Why heating a white dwarf shrinks its degenerate core?

Question

I tended to think that under electron degeneracy, electrons are spread over more energy states instead of being spread over so much space, so the exclusion principle lets more electrons to be effectively collocated. So making a white dwarf hotter would perhaps make the white dwarf (of unchanged mass) shrink by electrons going into even more different energy states, most of them fully packed.

Now I encountered a rather different explanation: cold electrons are big due to the uncertainty principle.

(Anders Sandberg's answer has pointed out that white dwarfs don't actually shrink! While the degenerate core, or at least it central part, increases in density, the outer non-degenerate regions expand and the star expands as a whole which is directly observable. However, the question about what is happening in the middle of the star remains.)

If translated to actual physics, are the two explanations/mechanisms somehow the same one? And if not, which one contributes quantitatively more of the effect that a hotter white dwarf of the same mass is denser in the middle, in the equilibrium state?

(My own background: I am not a physicist. I understand what makes atoms occupy a volume but I don't understand how the "size" of a mere electron is even defined when trying to "fully pack" an energy level or a single quantum state of electrons within some space.
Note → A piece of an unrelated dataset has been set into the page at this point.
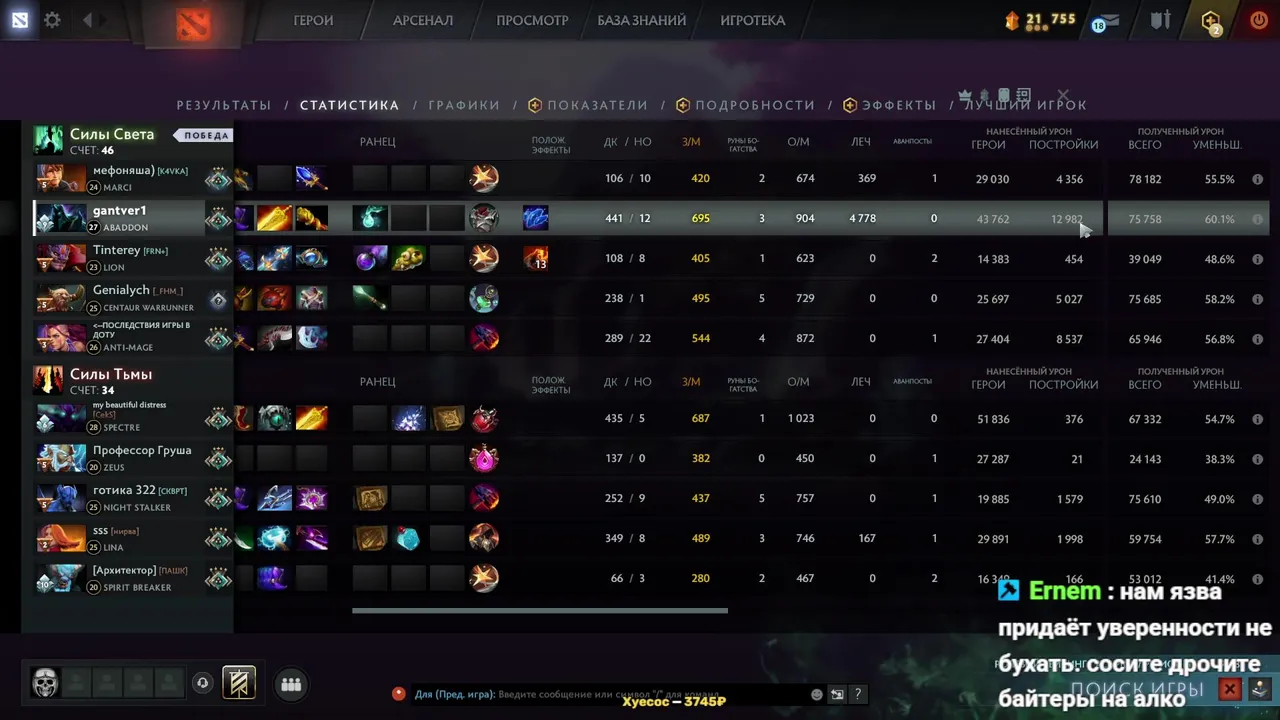1280x720 pixels.
Task: Click the chat message input field
Action: (x=650, y=694)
I'm also well aware that white dwarfs are far from composed of only electrons but I am not sure whether all that hadronic matter plays any role in how tightly I can pack the electrons themselves.)

Answer 1

But white dwarfs are not expected to shrink! Here is the first plot I could find, from (Soares 2017), showing that for a given mass the radius increases as you heat it:

The paper derives a semi-empirical formula originally from Shapiro & Teukolsky that links mass, radius and temperature. This is basically a hydrostatic equilibrium formula, only weakly affected by the equation of state. See (Koester & Chanmugam 1990, sec 3.6) for more details when dealing with the EoS.

I think that what happens here is just that the electron gas surrounding the lattice expands, since for most white dwarfs it is far from fully degenerate.

Answer 2

If you supply heat to a fixed mass white dwarf, then less of it is degenerate.

The interior of the white dwarf is approximately isothermal because of the very high thermal conductivity of an electron-degenerate gas and is about 100 times the temperature of its photosphere. As you move outwards, the density and hence electron Fermi energy decrease. At some point you can no longer say that $E_F \gg k_B T$ and the gas becomes partially degenerate and then non-degenerate near the photosphere.

If you raise the temperature of the white dwarf interior, it has little structural effect near the core, where $E_F \sim 1000 k_BT$, the deep interior remains effectively very "cold" and the electron gas is very, very degenerate. However, it does move the radius where degeneracy is lost inwards. Thus I suppose you could say the degenerate "core" (although it is the vast majority of the star) shrinks.

The white dwarf as a whole expands, because the pressure is increased very significantly in the outer layers.